Sand wasps is the common name given to the species of wasps in the Crabronidae family. Formally they get categorized as the Tribe Bembicini in the subfamily Bembicinae. Close to two hundred species live in the United States, making them one of the common wasps in residential areas. Entomologists go to great lengths to insure that the species are properly differentiated by both outward physical traits and DNA. It’s important to note that sightings and pictures are only a second best identification guide, prone to inaccuracies
With those caveats in mind, this brief comparison of Sand Wasps uses some basic physical features as shown in the pictures to help wasp enthusiasts get a better understanding of how many of the members share some outward physical traits. At the very least, this helps identify many of the local sand wasps found in the neighborhood as belonging to the sand wasp tribe.
First up is a fairly easy identification based on size. Along with a native Scoliid wasp and the newly introduced Murder Hornet, Cicada Killers rank among the largest North American wasps, growing up to two inches in length. Four species have been documented in the United States, regionally divided between the Rocky Mountains. The Eastern Cicada Killer is pictured at the top of the page. The green button that says wasps leads to information and pictures covering additional types of wasps.
Of course, with such a large number of native sand wasps, it’s inevitable that many will look very similar. Compare the next picture of what appears to be the Eastern Stizus (Stizus brevipennis). Like the Eastern Cicada killer, it has brown eyes, brown legs and a pattern of spots and/or bands on the abdomen. A closer comparison shows it has four rows of spots on the abdomen and the thorax has a different pattern.
Growing less than an inch in length, the orange band on the abdomen of Stizoides renicinctus might be an early identification clue of a Scoliid species. Nonetheless, it belongs to the Sand Wasps and is fairly common throughout the Western United States into the Midwest.
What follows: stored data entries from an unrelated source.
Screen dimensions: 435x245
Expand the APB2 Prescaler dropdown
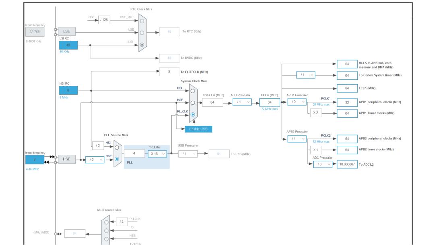(297, 139)
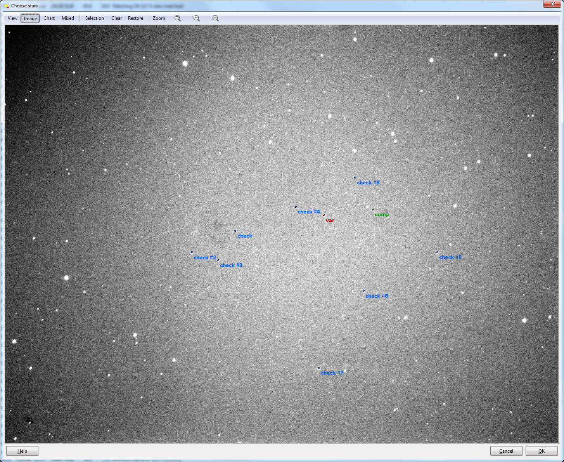Click the red var star marker
Viewport: 564px width, 462px height.
[324, 215]
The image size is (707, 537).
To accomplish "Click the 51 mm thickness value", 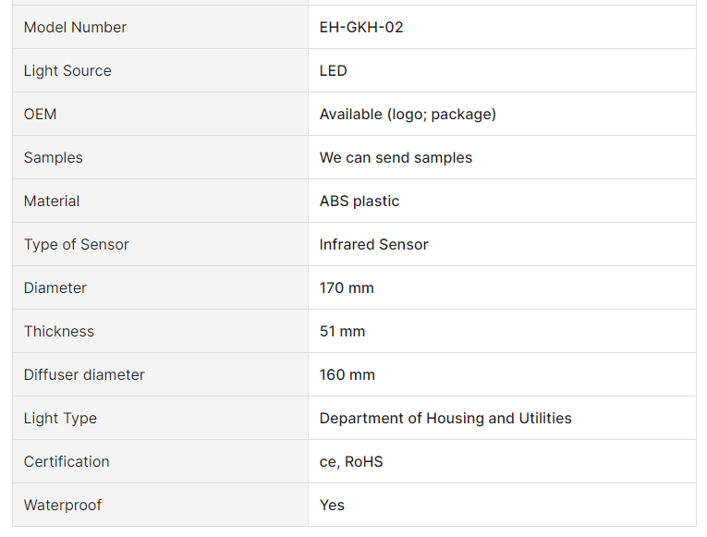I will pyautogui.click(x=342, y=331).
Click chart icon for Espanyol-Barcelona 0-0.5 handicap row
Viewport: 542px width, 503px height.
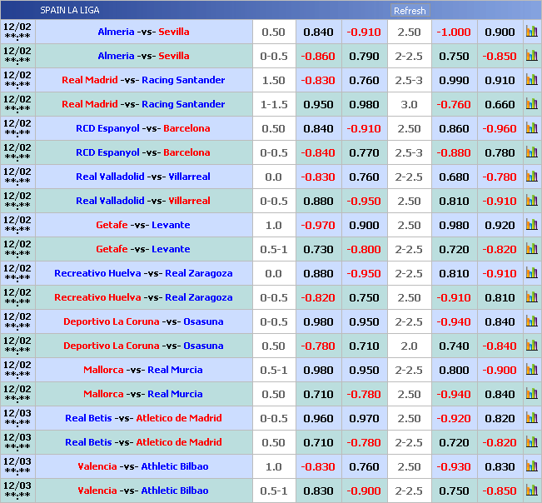pyautogui.click(x=531, y=152)
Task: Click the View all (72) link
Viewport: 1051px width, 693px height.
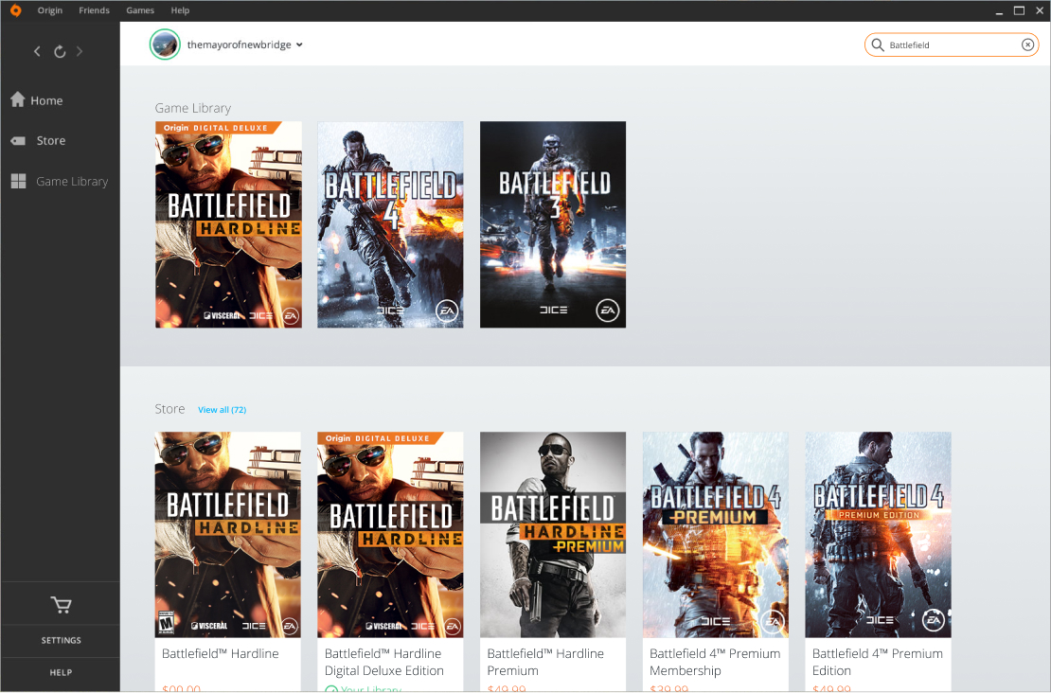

The American Sand Wasp (Bembix americana) also ranks as a very recognized species. They are common in residential areas across most of the United States. They are also the most common of the seven native Bembix species. Note the curves bands on the abdomen. They can come in both a white and yellow color.
Bicyrtes are another genus that look similar to Bembix, except the bands on the abdomen tend to be straight, not curved. The bands also do not touch down the center of the abdomen. Like the Bembix, most of the species come in white and yellow versions. Bicyrtes quadrifasciatus is the dominant species east of the Rocky Mountains.
Bicyrtes capnopterus) has a range that extends along the southern border states. Note the brown legs and the two-toned antennae.
Sure does look like Nysson plagiatus.
At first glance the next wasp could easily be mistaken for Bicyrtes. The slight yellow color in the thorax suggests it belongs to the genus Bembecinus. They are small wasps, with the three species having very limited ranges in the Southwest, Florida and Midwest respectively. Usually the females have yellow bodies. Males bodies, like the one pictured can range from light yellow to black.
Stenolia Sand Wasps might also be initially mistaken for Bicrytes. A close look at the them shows that as one moves from looking from the top to the bottom of the abdomen, the two white spots at the top eventually merge into bands at the bottom. Along with the yellow legs, they serve as initial identification clues for the species.
They come in both black and white and black and yellow versions. Here’s a yellow version. The three species are found in the West and Southwest.
Sand Wasps genus Glenostictia. Probably Glenostictia pictifrons because it is one of two species found east of the Mississippi. All the others are Eastern species.